The thing is I have met some really great guys and I don’t really know where it goes wrong… when I realise I do have feelings for someone its just a bit overwhelming and I wind up not being able to be myself because I’m too caught up with fear of rejection and vulnerability, and also nervous hope that maybe we could have a real connection. I know these feelings are natural, and what makes love so special. Its just I think a big part of the problem lies with me, that these fears govern my personality and behaviour when I am around someone I like and I can’t relax and be myself, and I think it shines through when you are trying to compensate by talking too much or barely speaking at all. So it never lasts and it makes it difficult not to feel inadequate at times. I also always feel the need to cut all strings if anything goes wrong which can be frustrating…and it makes me wonder if perhaps I am good at instigating drama and turmoil rather than a healthy trusting relationship. I try my best not to compare myself with others but sometimes I wonder why other people can have relationships and I can’t..of course I am happy for them, and other people being happy does not take from my happiness. But I try to live life in the most fulfilled way I can. Its hard sometimes to see the difference between me and those in happy healthy relationships.
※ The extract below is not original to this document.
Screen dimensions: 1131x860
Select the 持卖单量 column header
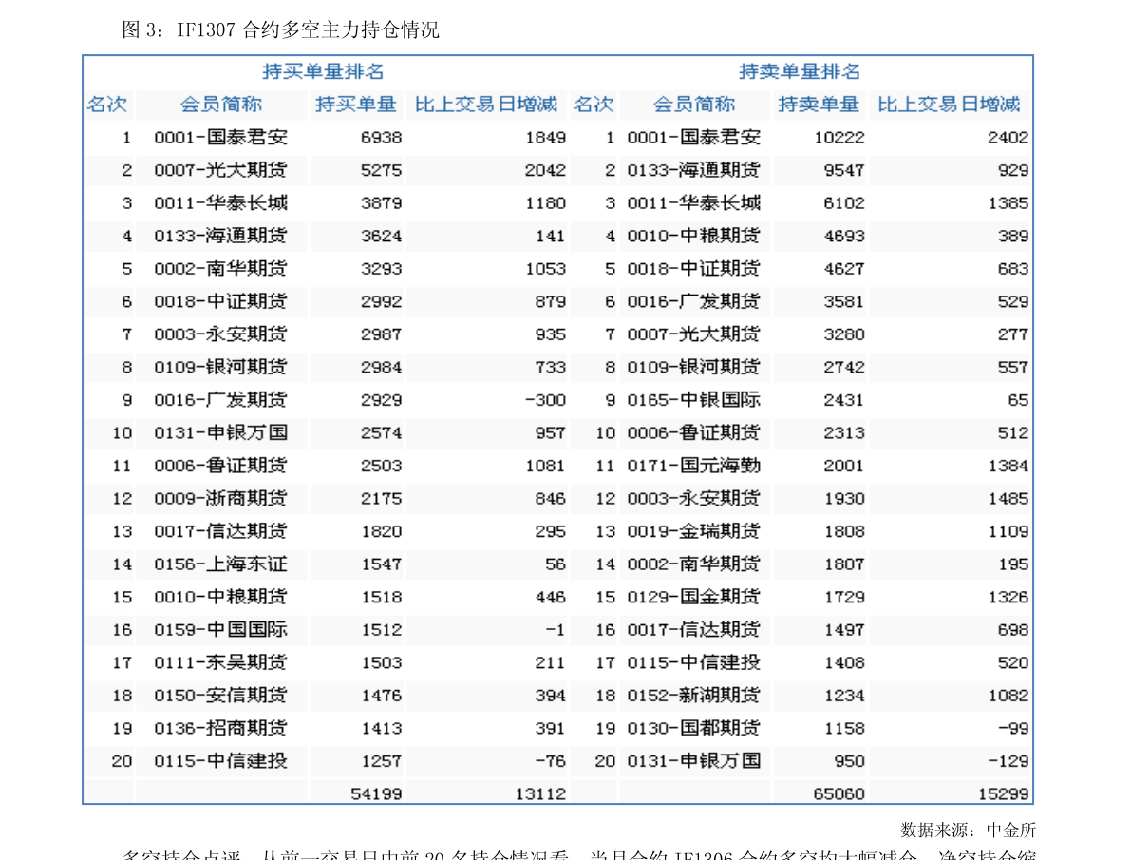pos(818,105)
but there is another factor to admit to… I really want to be physically desired which is horrible to admit but I can’t dissociate myself from it..its a ridiculously shallow vicious circle. I wear make-up so I feel as though I’m cheating if someone does think I’m pretty (I don’t have good skin) but at the same time I came home from a club last night and cried and cried because I didn’t get attention from strangers I may never see again. Even with my guy friends who I don’t want to be with romantically, I still want them to desire me, which is not only narcissistic on my account, but its actually distanced some really amazing guys who were great friends that tried to make something happen which I wasn’t interested in.. I just like the attention and the idea of someone flirting with me. This isn’t truly who I am or what makes me happy…maybe I need to connect more with my authentic self and discover a little more.. any insights would be appreciated (even if its to tell me to wake up and get over myself because I’m only 23:)
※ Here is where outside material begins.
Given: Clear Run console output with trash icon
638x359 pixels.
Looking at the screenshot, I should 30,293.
October 11, 2014 at 5:25 pm #66197ChrisParticipantHey Lucy,
It’s fantastic that you believe in self love, confidence and passion. It’s mature to understand that a relationship should not fill a void. 🙂 Consider this. To love yourself means that you can love ALL of yourself. Love and accept that you may feel insecure at times, that you may “act strange” at times. Consider that its absolutely fine to want to be physically desired. Love that part of yourself as well. Accept this part of yourself. You may not currently have a guy that makes you feel desired, but its just fine to have part of you want that. This does not necessarily mean you are narcissistic. But there is simply a part of you that feels that way from time to time. Consider loving and accepting this part of you just the way you are. When I look at my gal, I see the most beautiful woman alive. She is perfect and I desire nothing else. Yes she gets acne too:) But I see absolute beauty. I see beauty because I love her and I accept her even with her “flaws”. Until you find the right guy, consider loving yourself in this way. Consider that you are one of a kind, that you are a masterpiece and that you are perfect just as you are. Love your beauty, your brains, your “flaws”. Love it all. If you love yourself this way, others will follow. 🙂
Peace to you.
October 13, 2014 at 11:30 am #66241Lucy HammockParticipantI appreciate this response so so much…thank you Chris 🙂 your perspective has shed a new light on my thoughts, I especially respect ‘If you love yourself this way, others will follow.’ these are words we should all live by. I wish you every happiness with your partner 🙂 thank you!